AirByte has a lot of connectors. One of the connectors you can use is the source file connector which allows you to source CSV, JSON, Excel, Feather, Parquet. Then you can use the StarRocks AirByte destination connector to load that data into StarRocks. This tutorial solves the EL part of ELT. At the end of the tutorial you should do your own T “transform” to restructure the data to what you need it to be.
Prerequisites
For this tutorial you need to:
- Have Docker Desktop or podman container runtime installed.
- A StarRocks or CelerData database.
- An Airbyte instance.
- Configure AirByte.
Have Docker Desktop or podman container runtime installed
This is out of scope for the tutorial.
A StarRocks or CelerData database cluster
This is out of scope for the tutorial. We also used #24771 to expose a local StarRocks cluster to the internet.
An Airbyte instance.
This is out of scope for the tutorial but we used the AirByte Docker Compose environment that was shown in https://docs.airbyte.com/quickstart/deploy-airbyte/.
Configure AirByte
First you need to add a new connector.
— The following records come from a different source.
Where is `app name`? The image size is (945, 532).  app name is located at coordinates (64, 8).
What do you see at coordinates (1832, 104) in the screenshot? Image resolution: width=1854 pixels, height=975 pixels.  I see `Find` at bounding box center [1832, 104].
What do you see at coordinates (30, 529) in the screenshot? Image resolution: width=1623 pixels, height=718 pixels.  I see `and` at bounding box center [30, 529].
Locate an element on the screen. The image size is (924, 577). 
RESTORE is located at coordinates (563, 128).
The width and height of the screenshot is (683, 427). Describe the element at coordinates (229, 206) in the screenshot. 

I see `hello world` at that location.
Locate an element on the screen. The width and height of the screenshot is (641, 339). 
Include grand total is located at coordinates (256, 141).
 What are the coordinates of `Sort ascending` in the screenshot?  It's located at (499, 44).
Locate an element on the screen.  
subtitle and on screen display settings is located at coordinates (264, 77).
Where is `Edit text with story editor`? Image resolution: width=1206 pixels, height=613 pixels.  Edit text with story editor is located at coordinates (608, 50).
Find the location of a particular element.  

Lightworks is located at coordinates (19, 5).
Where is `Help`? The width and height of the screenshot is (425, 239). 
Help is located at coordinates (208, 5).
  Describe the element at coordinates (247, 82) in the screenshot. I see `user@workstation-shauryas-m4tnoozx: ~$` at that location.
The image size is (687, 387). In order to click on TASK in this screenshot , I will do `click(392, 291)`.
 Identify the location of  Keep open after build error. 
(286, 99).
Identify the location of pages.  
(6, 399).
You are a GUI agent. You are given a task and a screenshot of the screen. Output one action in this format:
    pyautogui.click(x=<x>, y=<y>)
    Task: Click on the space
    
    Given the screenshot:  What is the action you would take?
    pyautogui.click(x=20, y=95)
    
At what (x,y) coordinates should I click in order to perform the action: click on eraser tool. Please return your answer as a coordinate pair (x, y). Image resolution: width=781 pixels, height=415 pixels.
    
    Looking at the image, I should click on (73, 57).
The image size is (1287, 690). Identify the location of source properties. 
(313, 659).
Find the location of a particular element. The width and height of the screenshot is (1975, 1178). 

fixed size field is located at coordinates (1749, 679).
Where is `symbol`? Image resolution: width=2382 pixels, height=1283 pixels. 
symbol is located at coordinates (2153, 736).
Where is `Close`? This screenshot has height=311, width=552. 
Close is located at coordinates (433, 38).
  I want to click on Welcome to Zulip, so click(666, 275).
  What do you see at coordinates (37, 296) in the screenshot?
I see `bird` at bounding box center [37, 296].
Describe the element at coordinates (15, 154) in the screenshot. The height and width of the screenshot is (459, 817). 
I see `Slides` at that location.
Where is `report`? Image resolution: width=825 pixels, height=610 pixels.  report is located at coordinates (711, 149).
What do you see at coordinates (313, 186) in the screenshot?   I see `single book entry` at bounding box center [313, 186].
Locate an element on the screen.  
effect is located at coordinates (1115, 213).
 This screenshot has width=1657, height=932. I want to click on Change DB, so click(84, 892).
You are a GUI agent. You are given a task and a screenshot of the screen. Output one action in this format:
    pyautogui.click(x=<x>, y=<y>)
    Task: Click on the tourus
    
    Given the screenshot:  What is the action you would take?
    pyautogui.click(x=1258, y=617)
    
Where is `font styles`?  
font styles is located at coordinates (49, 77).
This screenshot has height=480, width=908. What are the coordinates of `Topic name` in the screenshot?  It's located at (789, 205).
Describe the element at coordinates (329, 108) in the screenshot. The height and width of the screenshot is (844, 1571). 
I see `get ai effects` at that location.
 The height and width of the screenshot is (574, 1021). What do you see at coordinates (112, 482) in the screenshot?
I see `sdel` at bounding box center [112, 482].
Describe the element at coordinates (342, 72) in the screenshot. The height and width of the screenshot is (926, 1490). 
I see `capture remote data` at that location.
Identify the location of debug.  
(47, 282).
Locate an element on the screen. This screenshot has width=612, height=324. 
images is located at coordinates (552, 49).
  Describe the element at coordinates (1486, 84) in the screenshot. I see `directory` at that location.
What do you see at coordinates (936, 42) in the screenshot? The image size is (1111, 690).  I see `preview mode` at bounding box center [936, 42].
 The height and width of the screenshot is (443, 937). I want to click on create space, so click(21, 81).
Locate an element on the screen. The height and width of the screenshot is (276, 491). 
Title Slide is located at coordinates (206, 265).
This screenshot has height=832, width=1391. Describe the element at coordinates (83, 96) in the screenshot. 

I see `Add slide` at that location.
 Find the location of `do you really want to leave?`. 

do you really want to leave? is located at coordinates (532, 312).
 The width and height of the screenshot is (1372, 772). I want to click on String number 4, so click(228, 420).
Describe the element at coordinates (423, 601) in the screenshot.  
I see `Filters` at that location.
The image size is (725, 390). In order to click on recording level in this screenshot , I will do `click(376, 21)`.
Navigate to settings → destinations and click on “add a new connector”.
Container is available at starrocks/destination-starrocks:latest
and you can see all versions at Docker
Next, you’ll see “StarRocks” in the list of destinations connectors. Select it.
Fill out the information for your StarRocks/CelerData instance.
Screenshot of the connection info for StarRocks allIn1 Container image with serveo.net #24771
Note: HTTP port for StarRocks allin1 container is port 8040.
Screenshot of the connection info for CelerData Cloud
Note: HTTP port for cloud.celerdata.com is port 443
For this tutorial, we’ll load a parquet file from NYC Taxi
https://d37ci6vzurychx.cloudfront.net/trip-data/green_tripdata_2023-01.parquet
Note: There is an upper file size limit so parquet files like yellow_tripdata are too large and will crash the airbyte worker threads. See airbytehq/airbyte#27174 and airbytehq/airbyte#27169
Now we need to setup a connection. Pick the source we created.
Then pick the destination that we created.
Do a check before finalizing the connection.
Here is the log output after a successful sync.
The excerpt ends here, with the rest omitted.